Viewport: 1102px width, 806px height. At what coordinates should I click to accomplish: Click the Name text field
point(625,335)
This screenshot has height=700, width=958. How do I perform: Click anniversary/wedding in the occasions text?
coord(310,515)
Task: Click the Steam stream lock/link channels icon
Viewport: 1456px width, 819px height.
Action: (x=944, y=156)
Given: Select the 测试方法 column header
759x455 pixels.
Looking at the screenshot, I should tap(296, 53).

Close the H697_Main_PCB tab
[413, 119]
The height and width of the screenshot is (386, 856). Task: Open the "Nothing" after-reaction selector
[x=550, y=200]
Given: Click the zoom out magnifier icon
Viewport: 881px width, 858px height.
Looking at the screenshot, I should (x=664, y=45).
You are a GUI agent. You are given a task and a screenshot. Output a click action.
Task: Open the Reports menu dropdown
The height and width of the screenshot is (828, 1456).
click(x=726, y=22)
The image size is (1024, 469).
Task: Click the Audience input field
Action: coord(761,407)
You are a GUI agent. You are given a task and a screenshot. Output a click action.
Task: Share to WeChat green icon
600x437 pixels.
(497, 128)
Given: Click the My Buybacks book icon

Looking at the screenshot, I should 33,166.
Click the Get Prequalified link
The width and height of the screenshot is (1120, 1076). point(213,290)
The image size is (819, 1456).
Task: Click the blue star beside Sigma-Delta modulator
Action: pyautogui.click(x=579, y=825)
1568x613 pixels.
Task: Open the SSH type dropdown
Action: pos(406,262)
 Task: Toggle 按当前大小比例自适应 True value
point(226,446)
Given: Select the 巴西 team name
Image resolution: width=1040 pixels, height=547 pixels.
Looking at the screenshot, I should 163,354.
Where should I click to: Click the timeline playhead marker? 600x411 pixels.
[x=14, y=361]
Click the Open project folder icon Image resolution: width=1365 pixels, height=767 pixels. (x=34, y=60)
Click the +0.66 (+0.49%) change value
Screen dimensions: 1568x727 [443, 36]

▶ [GOAL] Return each line of the entries above that contains the string "dropdown". Case counts.

▶ [TASK ANSWER]
Task: Open the Reports menu dropdown
Task: Open the SSH type dropdown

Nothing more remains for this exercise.